Help for package GenOrd

Type:

Package

Title:

Simulation of Discrete Random Variables with Given Correlation Matrix and Marginal Distributions via a Gaussian or Student's t Copula

Version:

2.0.0

Author:

Alessandro Barbiero [aut, cre], Pier Alda Ferrari [aut]

Maintainer:

Alessandro Barbiero <alessandro.barbiero@unimi.it>

Description:

A Gaussian or Student's t copula-based procedure for generating samples from discrete random variables with prescribed correlation matrix and marginal distributions.

License:

GPL-3

Encoding:

UTF-8

Imports:

Matrix, mvtnorm, bbmle, cubature, stats, utils

RoxygenNote:

7.3.2

NeedsCompilation:

Packaged:

2025-09-22 08:54:12 UTC; alessandro.barbiero

Repository:

CRAN

Date/Publication:

2025-09-22 09:20:07 UTC

Simulation of Discrete Random Variables with Given Correlation Matrix and Marginal Distributions

Description

The package implements a procedure for generating samples from a multivariate discrete random variable with pre-specified correlation matrix and marginal distributions. The marginal distributions are linked together through either a Gaussian or a Student's t copula. The procedure is developed in two steps: the first step (function ordcont) sets up the Gaussian/t copula in order to achieve the desired correlation matrix on the target random discrete components; the second step (ordsample) generates samples from the target variables. The procedure can handle both Pearson's and Spearman's correlations, and any finite support for the discrete variables. The intermediate function contord computes the correlations of the multivariate discrete variable derived from correlated normal variables through discretization. Function corrcheck returns the lower and upper bounds of the correlation coefficient of each pair of discrete variables given their marginal distributions, i.e., returns the range of feasible bivariate correlations. Function estcontord, to be used with bivariate samples only, estimates the parameters of the Gaussian/t copula and possibly of the margins.

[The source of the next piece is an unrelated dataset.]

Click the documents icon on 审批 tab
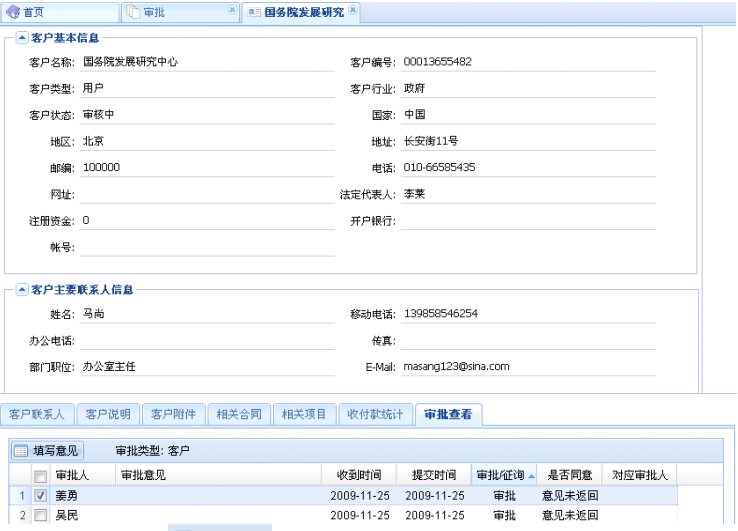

Compared to version 1.4.0, this version has introduced the multivariate Student's t copula as an alternative latent structure

Details

Package:	GenOrd
Type:	Package
Version:	2.0.0
Date:	2025-08-11
License:	GPL
LazyLoad:	yes

Author(s)

Alessandro Barbiero, Pier Alda Ferrari

Maintainer: Alessandro Barbiero <alessandro.barbiero@unimi.it>

References

P.A. Ferrari, A. Barbiero (2012) Simulating ordinal data, Multivariate Behavioral Research, 47(4), 566-589

A. Barbiero, P.A. Ferrari (2015) Simulation of correlated Poisson variables. Applied Stochastic Models in Business and Industry, 31(5), 669-680.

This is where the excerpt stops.